En el Díptico de 1997 (lienzos de formato vertical de más de dos metros de alto), vemos un par de fascinantes esculturas de drapeado y brocado: el cuerpo está ausente. Hay ropa, y opulenta. Pero no hay sujeto. Debiera ser un varón, pero falta. Son dos, no uno, y como si fueran ninguno.
¿Puede competir un cuerpo con semejante opulencia? ¿Esos trapos son más importantes para nosotros que los infelices que se esforzaran en llevarlos encima? Aparentemente así es.
El pintor testimonia con su propia capacidad artística y nos volvemos cómplices de su miseria. Nunca del todo. Algo en esos trapos espléndidos en esa atmósfera de naranjas, ocres, negros, verdes, carente de alegría, nos dice que la tal opulencia es basura, es locura.
En ciertos admirables dibujos la cabeza ausente se ha convertido en cabeza cubierta por un elaboradísimo tocado de inspiración barroca. Individuo, ego, vanidad. Personajes comunes o míticos, esplendores imaginados. La paganía cubana, las aspiraciones al goce en grande de las cosas de este mundo, del ego y de la imaginación desatada, aunque pequeña y ridícula.

> [Lo que se pide]:
1 > Contesta estas preguntas según el bloque de texto:
(a) ¿De qué año es el Díptico?
(b) ¿Qué altura tienen sus lienzos?
(c) En ciertos dibujos, ¿qué cubre la cabeza?
2 > Enumera todos los colores que se nombran en el bloque de texto.

> [Material extraído]:
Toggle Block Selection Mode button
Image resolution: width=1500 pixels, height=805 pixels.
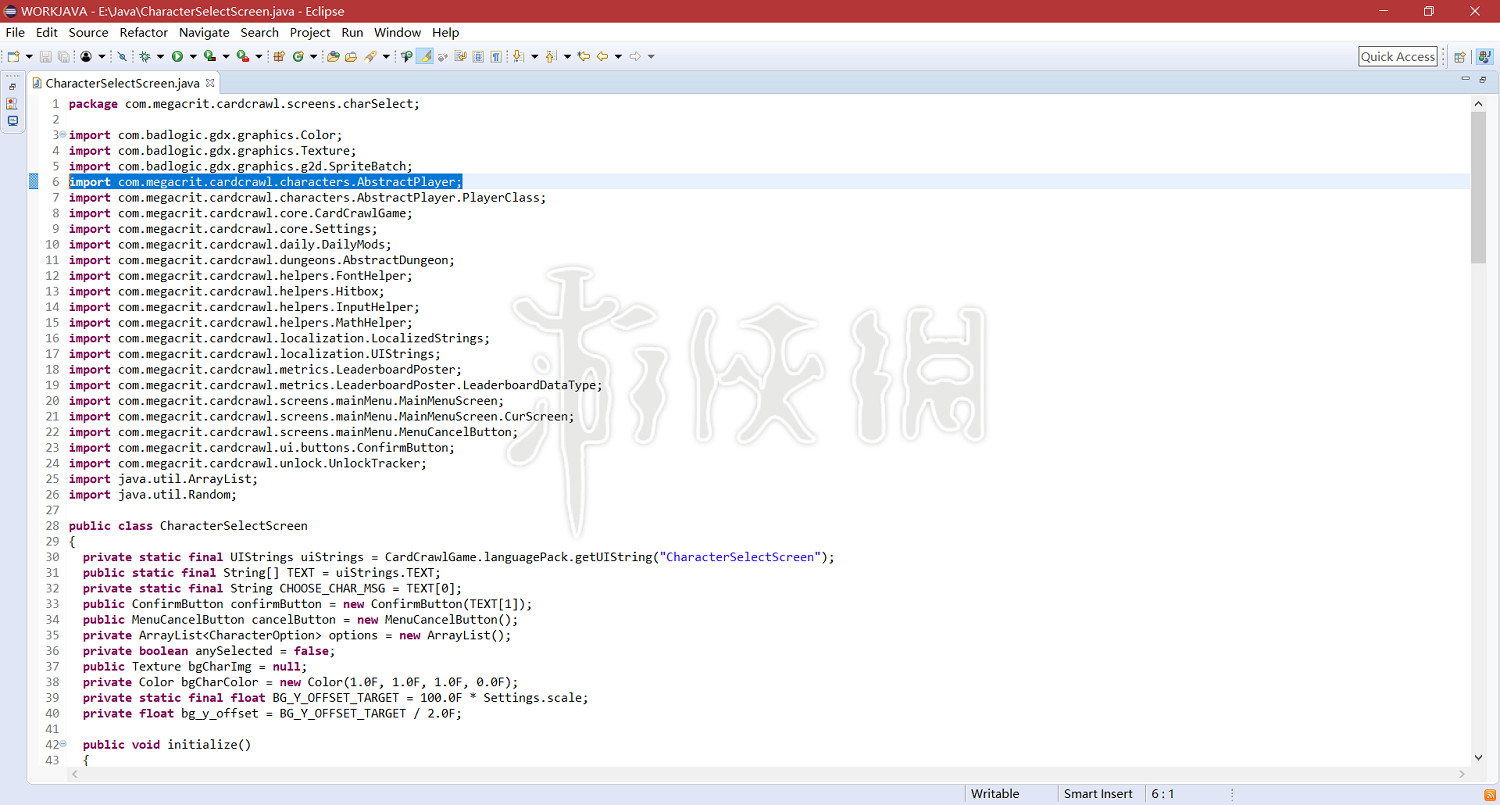point(478,57)
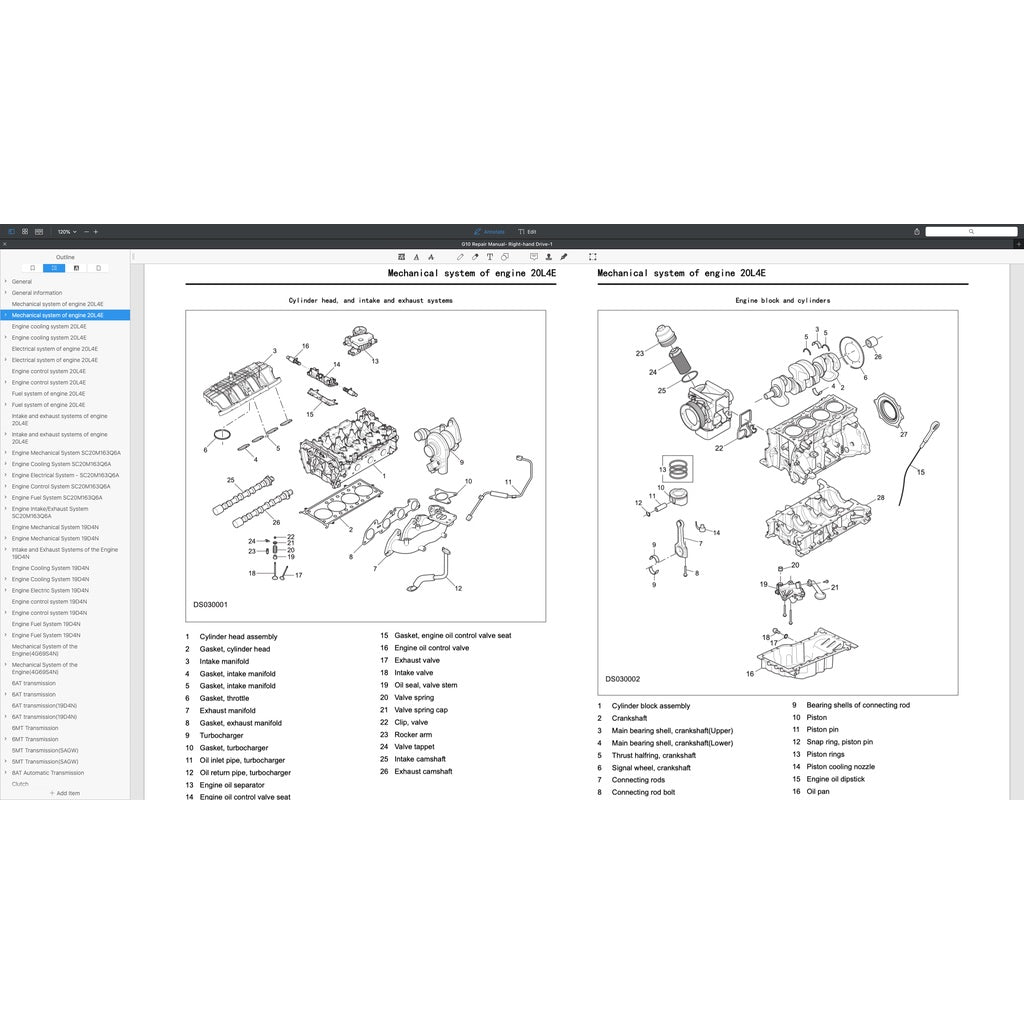Enter fullscreen presentation mode

592,257
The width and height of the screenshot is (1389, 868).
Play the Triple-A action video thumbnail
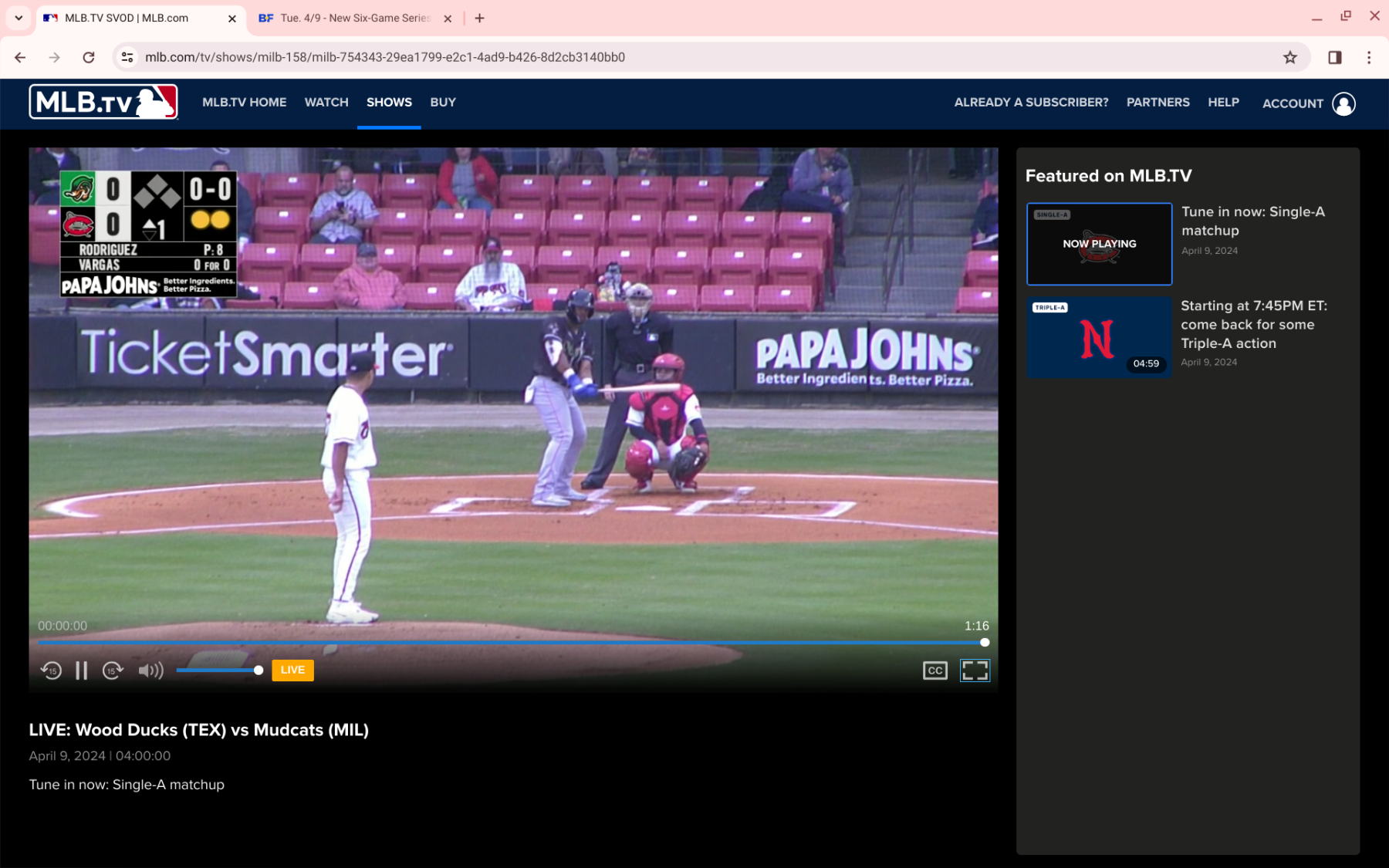[x=1099, y=338]
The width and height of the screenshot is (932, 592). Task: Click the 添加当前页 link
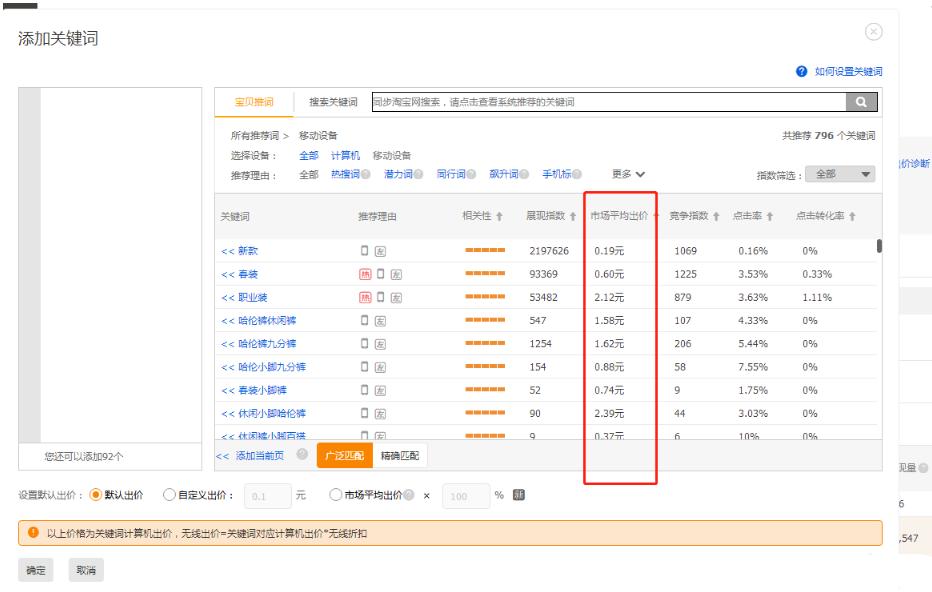point(259,456)
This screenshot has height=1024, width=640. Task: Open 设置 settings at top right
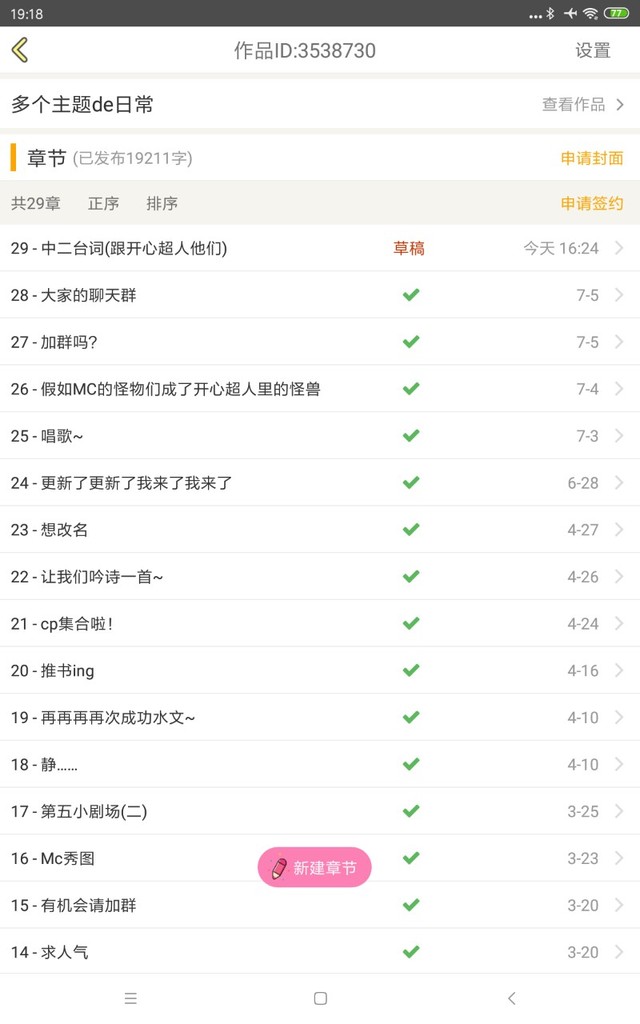click(x=593, y=50)
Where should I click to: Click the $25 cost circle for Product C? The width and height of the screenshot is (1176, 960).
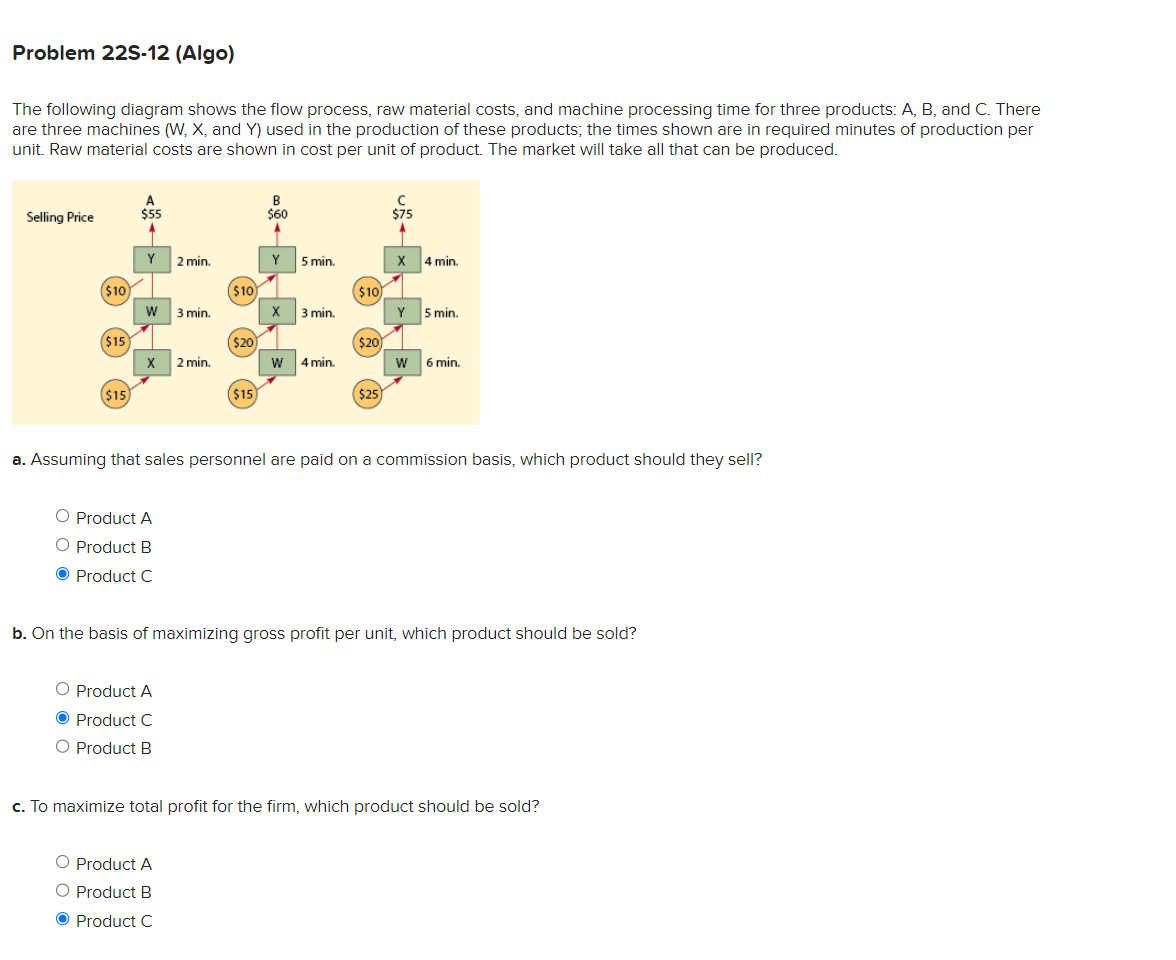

> [Resultados en orden]:
1 >
(a) De 1997.
(b) Más de dos metros de alto.
(c) Un elaboradísimo tocado de inspiración barroca.

2 > Naranjas, ocres, negros, verdes.